*** Opening Supplied information ***

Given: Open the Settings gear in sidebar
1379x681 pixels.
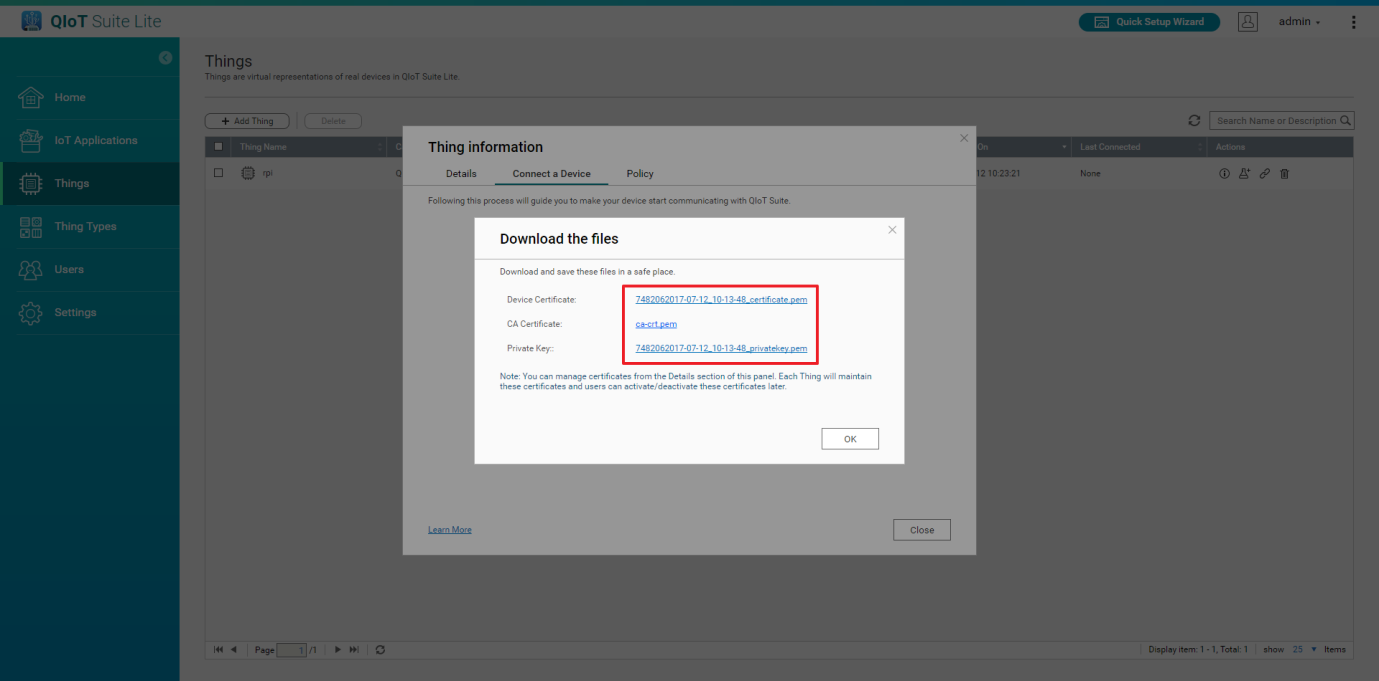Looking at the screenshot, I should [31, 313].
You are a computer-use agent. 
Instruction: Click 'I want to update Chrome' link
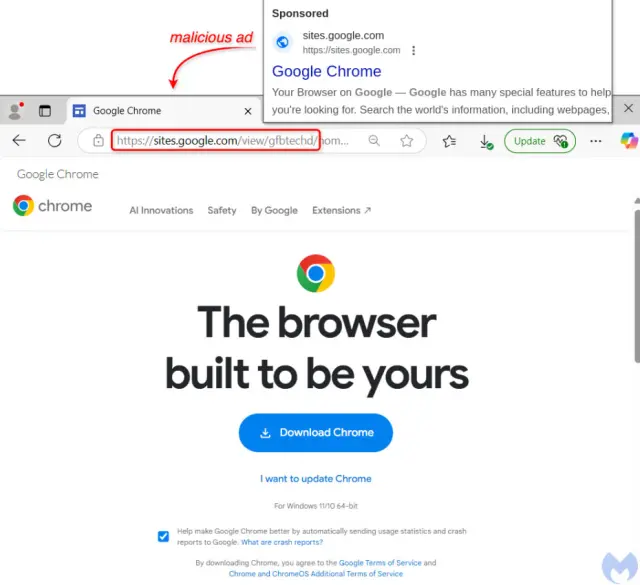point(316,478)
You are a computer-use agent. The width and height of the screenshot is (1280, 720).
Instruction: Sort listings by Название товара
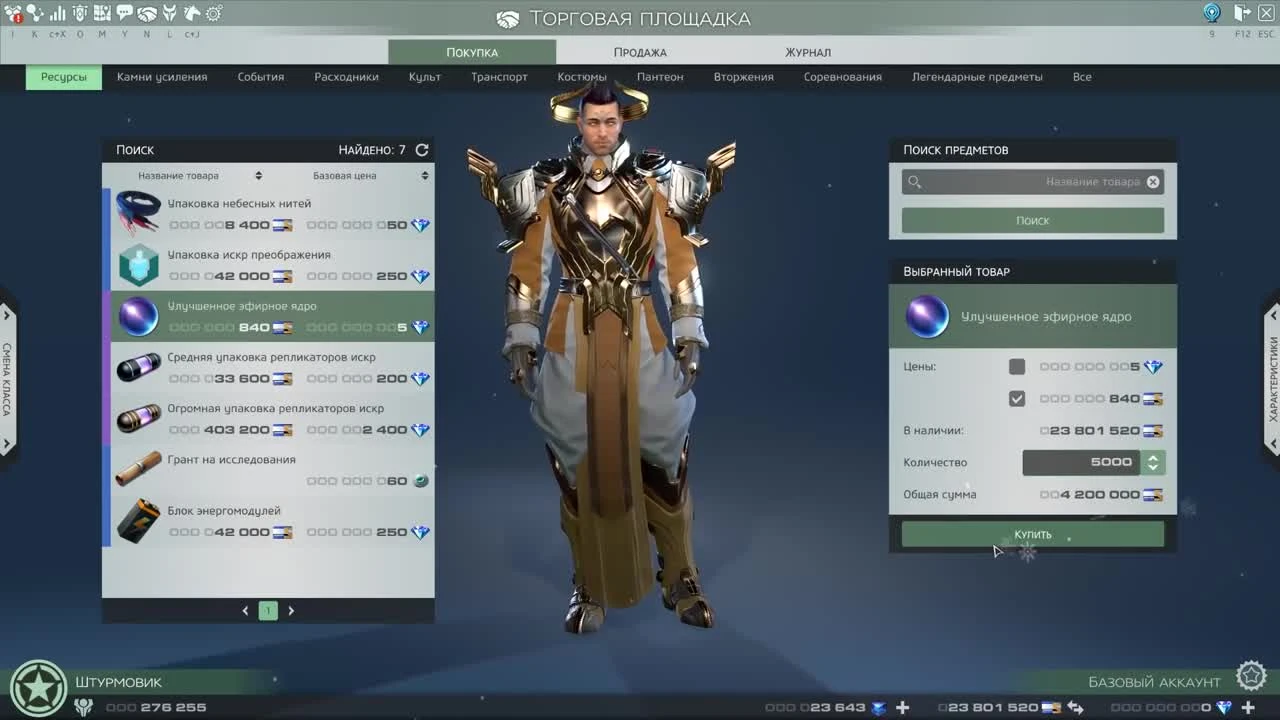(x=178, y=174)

*** Closing Supplied information ***
*** Opening Supplied information ***

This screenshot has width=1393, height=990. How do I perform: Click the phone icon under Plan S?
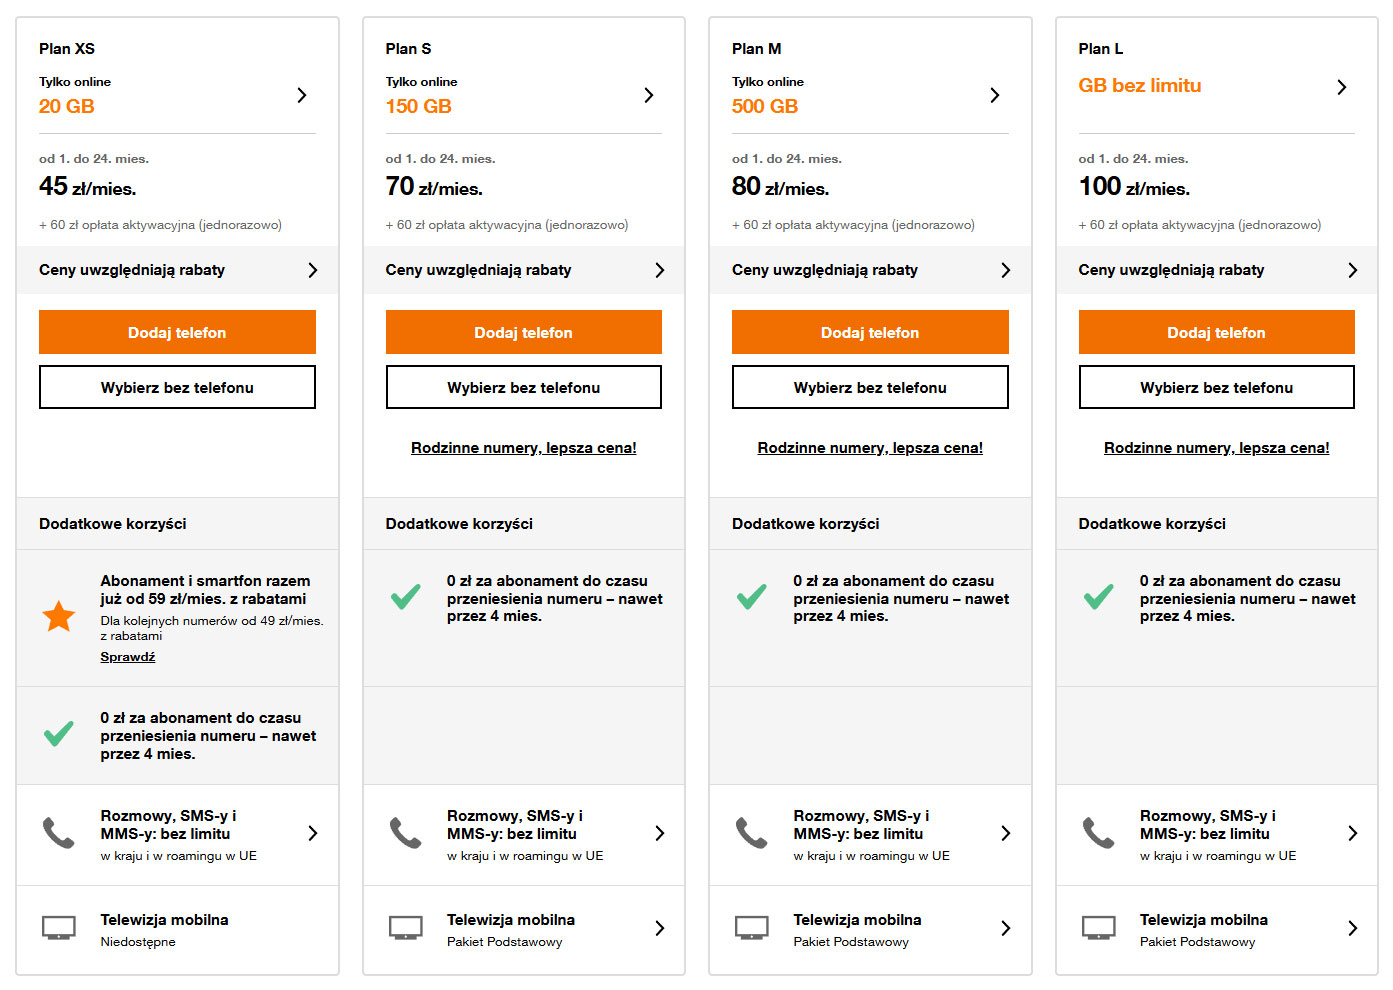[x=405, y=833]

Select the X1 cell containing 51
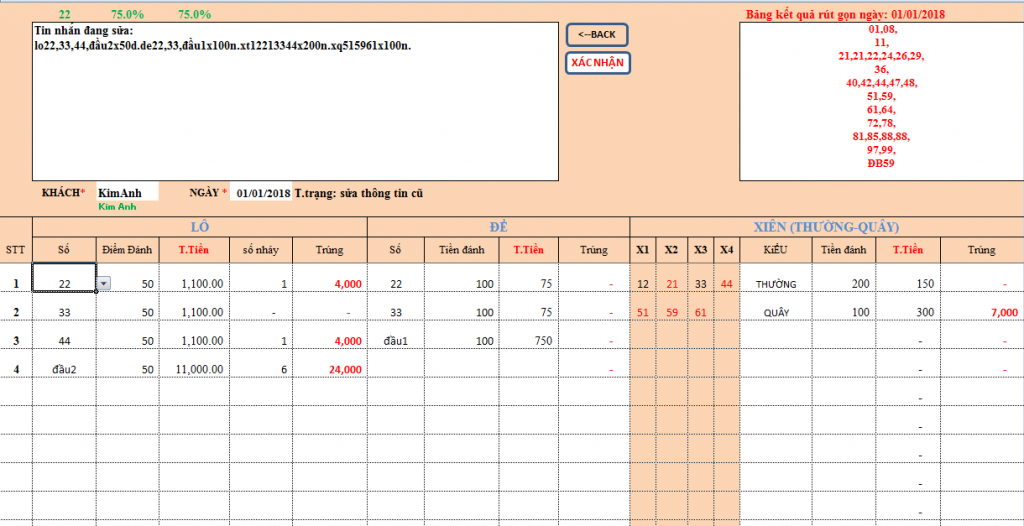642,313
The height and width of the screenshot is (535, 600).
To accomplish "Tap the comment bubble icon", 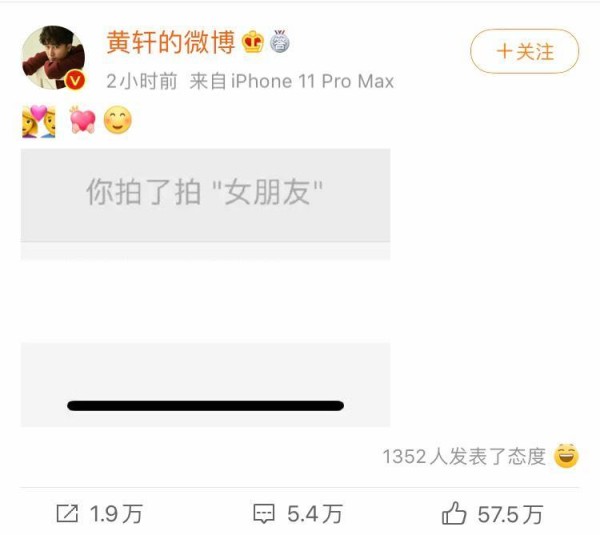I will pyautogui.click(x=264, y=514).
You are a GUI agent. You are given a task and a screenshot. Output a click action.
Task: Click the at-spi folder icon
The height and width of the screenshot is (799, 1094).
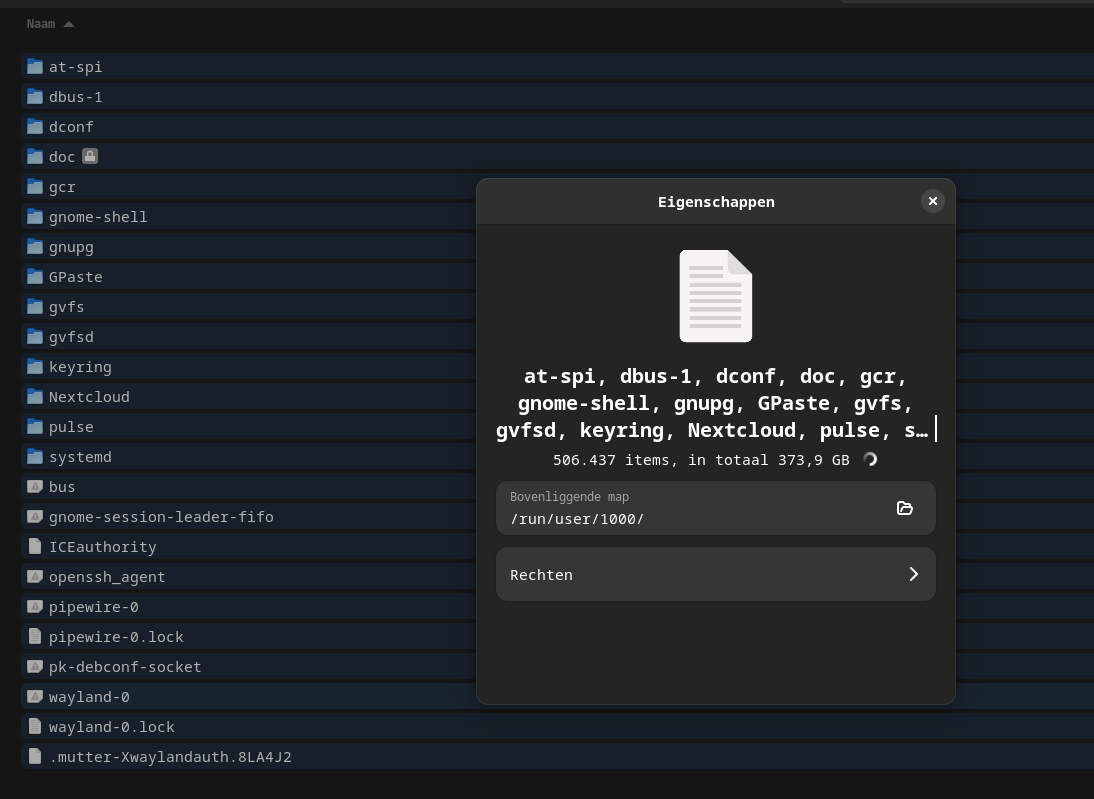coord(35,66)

*** Closing Supplied information ***
*** Opening Supplied information ***

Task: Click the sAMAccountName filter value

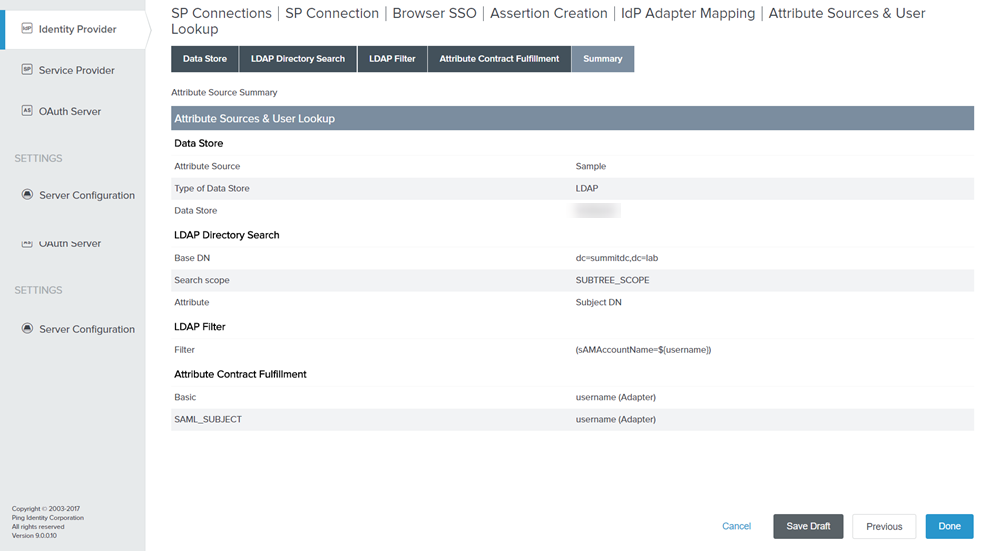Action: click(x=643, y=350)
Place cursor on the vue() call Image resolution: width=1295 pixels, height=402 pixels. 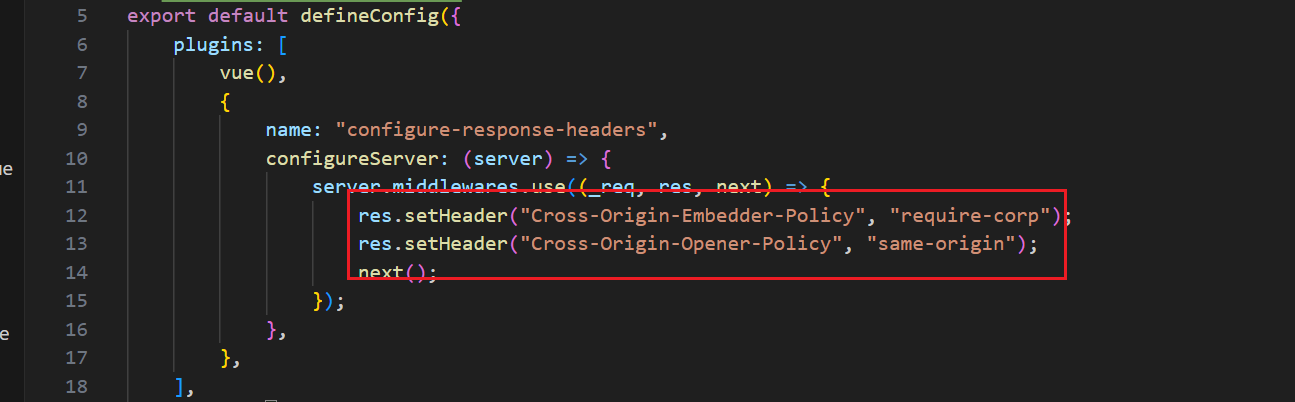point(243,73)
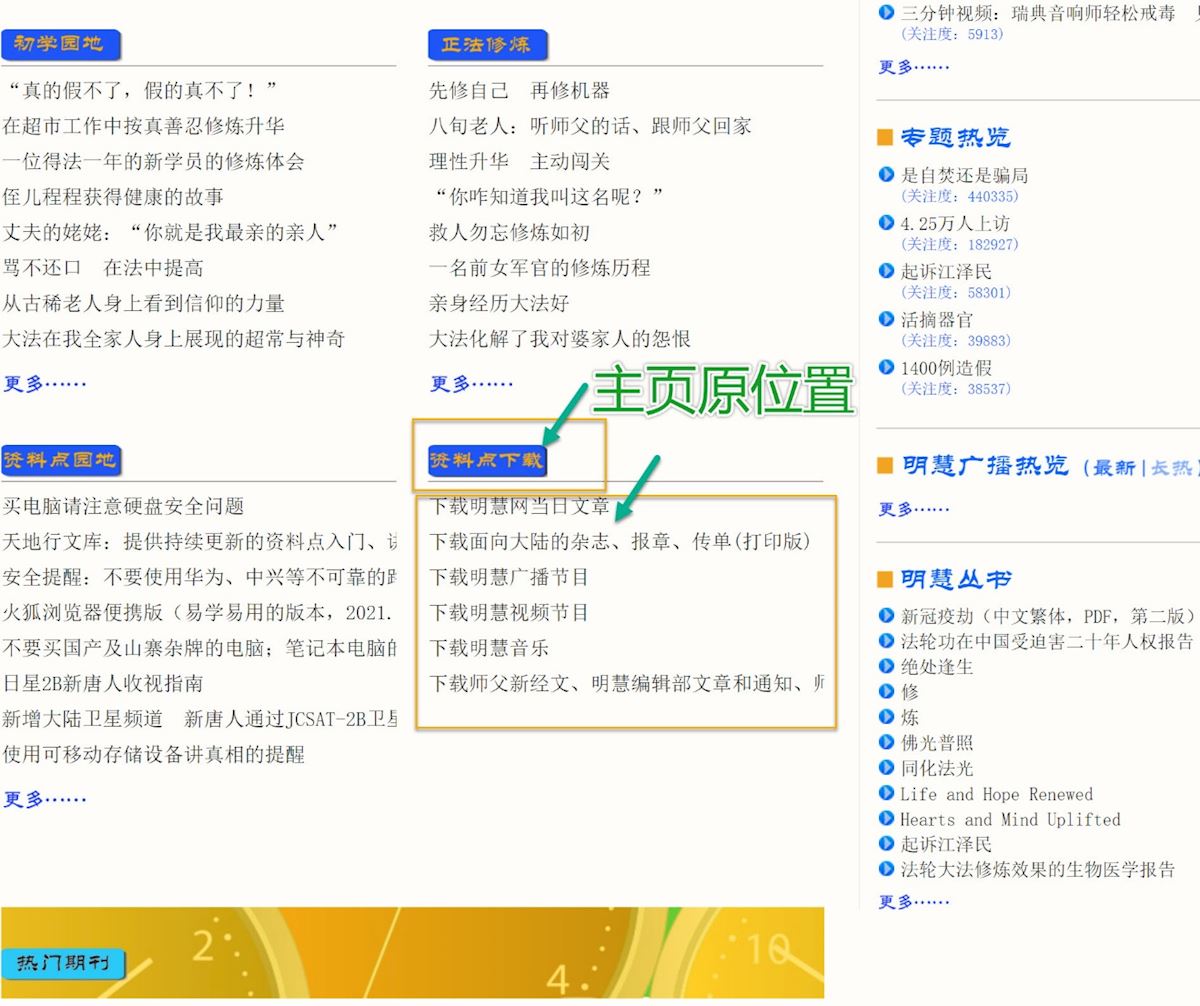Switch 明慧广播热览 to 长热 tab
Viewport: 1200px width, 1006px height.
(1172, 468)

*** Closing Supplied information ***

■ Work order ■
Where a line above holds the word "computer", copy it.

■ Solution to the problem ■
You are a computer-use agent. 
You are a computer-use agent. The width and height of the screenshot is (1280, 720).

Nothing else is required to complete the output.